211
Proton's very biased article on Deepseek
(lemmy.ml)
This is a most excellent place for technology news and articles.
I don’t see how what they wrote is controversial, unless you’re a tankie.
Given that you can download Deepseek, customize it, and run it offline in your own secure environment, it is actually almost irrelevant how people feel about China. None of that data goes back to them.
That's why I find all the "it comes from China, therefore it is a trap" rhetoric to be so annoying, and frankly dangerous for international relations.

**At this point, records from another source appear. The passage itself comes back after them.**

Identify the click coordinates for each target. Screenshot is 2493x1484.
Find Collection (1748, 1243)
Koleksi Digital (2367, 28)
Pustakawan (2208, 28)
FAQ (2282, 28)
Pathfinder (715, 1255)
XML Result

Compare this to OpenAI, where your only option is to use the US-hosted version, where it is under the jurisdiction of a president who has no care for privacy protection.
TBF you almost certainly can't run R1 itself. The model is way too big and compute intensive for a typical system. You can only run the distilled versions which are definitely a bit worse in performance.
Lots of people (if not most people) are using the service hosted by Deepseek themselves, as evidenced by the ranking of Deepseek on both the iOS app store and the Google Play store.
Yeah the article is mostly legit points that if your contacting the chatpot in China it is harvesting your data. Just like if you contact open AI or copilot or Claude or Gemini they're all collecting all of your data.
I do find it somewhat strange that they only talk about deep-seek hosting models.
It's absolutely trivial just to download the models run locally yourself and you're not giving any data back to them. I would think that proton would be all over that for a privacy scenario.
It might be trivial to a tech-savvy audience, but considering how popular ChatGPT itself is and considering DeepSeek's ranking on the Play and iOS App Stores, I'd honestly guess most people are using DeepSeek's servers. Plus, you'd be surprised how many people naturally trust the service more after hearing that the company open sourced the models. Accordingly I don't think it's unreasonable for Proton to focus on the service rather than the local models here.
I'd also note that people who want the highest quality responses aren't using a local model, as anything you can run locally is a distilled version that is significantly smaller (at a small, but non-trivial overalll performance cost).
You should try the comparison between the larger models and the distilled models yourself before you make judgment. I suspect you're going to be surprised by the output.
All of the models are basically generating possible outcomes based on noise. So if you ask it the same model the same question five different times and five different sessions you're going to get five different variations on an answer.
You will find that an x out of five score between models is not that significantly different.
For certain cases larger models are advantageous. If you need a model to return a substantial amount of content to you. If you're asking it to write you a chapter story. Larger models will definitely give you better output and better variation.
But if you're asking you to help you with a piece of code or explain some historical event to you, The average 14B model that will fit on any computer with a video card will give you a perfectly serviceable answer.
I have tried them, and to be honest I was not surprised. The hosted service was better at longer code snippets and in particular, I found that it was consistently better at producing valid chain of thought reasoning chains (I've found that a lot of simpler models, including the distills, tend to produce shallow reasoning chains, even when they get the answer to a question right).
I'm aware of how these models work; I work in this field and have been developing a benchmark for reasoning capabilities in LLMs. The distills are certainly still technically impressive and it's nice that they exist, but the gap between them and the hosted version is unfortunately nontrivial.